**EXERCISE BRIEF:**
Lines from the line with "At what coordinates" to the line with "Task: Tap the モバイルデータ通信 antenna icon" in the entries below, and only those, must be output exactly, with both ends included.

**INFORMATION GIVEN:**

++++++++

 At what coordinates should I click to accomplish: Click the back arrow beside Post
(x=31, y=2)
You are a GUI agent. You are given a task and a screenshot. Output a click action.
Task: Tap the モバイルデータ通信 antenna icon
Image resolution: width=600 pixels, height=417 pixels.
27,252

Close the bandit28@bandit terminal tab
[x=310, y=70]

++++++++

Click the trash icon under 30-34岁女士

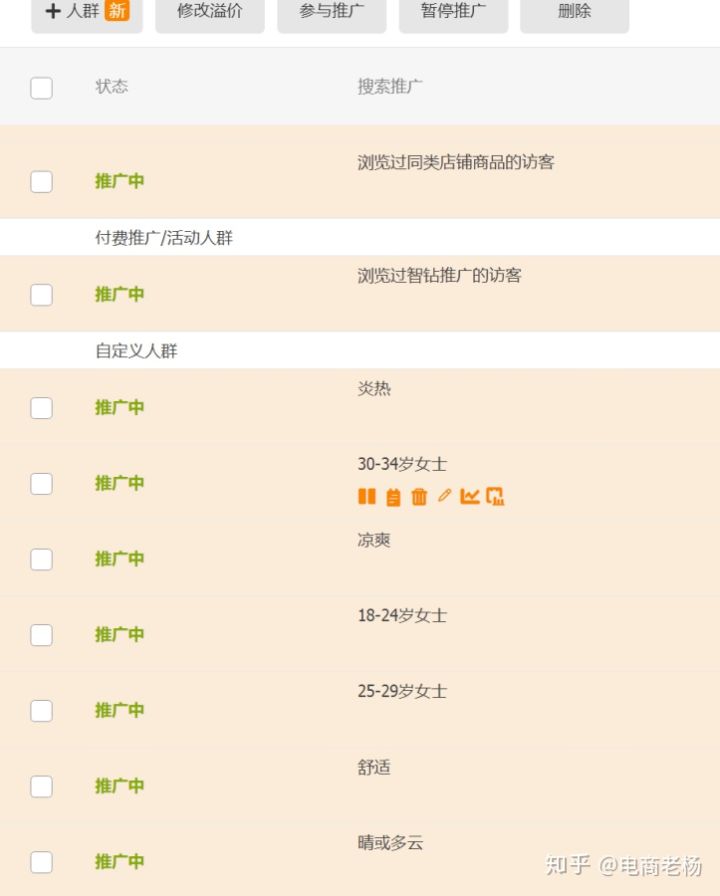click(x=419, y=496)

++++++++

**RESULT:**
 At what coordinates should I click to accomplish: Click the back arrow beside Post
(x=31, y=2)
You are a GUI agent. You are given a task and a screenshot. Output a click action.
Task: Tap the モバイルデータ通信 antenna icon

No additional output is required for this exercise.